> **Entries shown**:
-*-*-
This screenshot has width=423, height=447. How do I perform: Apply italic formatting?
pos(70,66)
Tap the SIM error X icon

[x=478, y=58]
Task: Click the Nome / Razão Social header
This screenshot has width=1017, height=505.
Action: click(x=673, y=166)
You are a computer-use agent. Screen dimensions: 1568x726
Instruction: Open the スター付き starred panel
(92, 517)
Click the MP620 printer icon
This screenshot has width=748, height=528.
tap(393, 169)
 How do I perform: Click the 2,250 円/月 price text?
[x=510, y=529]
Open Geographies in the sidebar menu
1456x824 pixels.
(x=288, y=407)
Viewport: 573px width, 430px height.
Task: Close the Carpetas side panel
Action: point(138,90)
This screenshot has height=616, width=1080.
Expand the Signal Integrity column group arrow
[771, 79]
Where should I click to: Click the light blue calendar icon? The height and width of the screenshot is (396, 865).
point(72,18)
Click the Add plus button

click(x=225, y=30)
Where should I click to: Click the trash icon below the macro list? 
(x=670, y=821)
-*-*-
> **Directions**: Give all the entries again, replacing "macro list" with "macro panel" and changing nothing else.

> **Exercise output**:
This screenshot has width=423, height=447. How do I perform: Apply italic formatting?
pos(70,66)
Tap the SIM error X icon

[x=478, y=58]
Task: Click the Nome / Razão Social header
This screenshot has width=1017, height=505.
Action: click(x=673, y=166)
You are a computer-use agent. Screen dimensions: 1568x726
Instruction: Open the スター付き starred panel
(92, 517)
Click the MP620 printer icon
This screenshot has width=748, height=528.
tap(393, 169)
 How do I perform: Click the 2,250 円/月 price text?
[x=510, y=529]
Open Geographies in the sidebar menu
1456x824 pixels.
(x=288, y=407)
Viewport: 573px width, 430px height.
Task: Close the Carpetas side panel
Action: point(138,90)
This screenshot has height=616, width=1080.
Expand the Signal Integrity column group arrow
[771, 79]
Where should I click to: Click the light blue calendar icon? The height and width of the screenshot is (396, 865).
point(72,18)
Click the Add plus button

click(x=225, y=30)
Where should I click to: Click the trash icon below the macro panel? 
(x=670, y=821)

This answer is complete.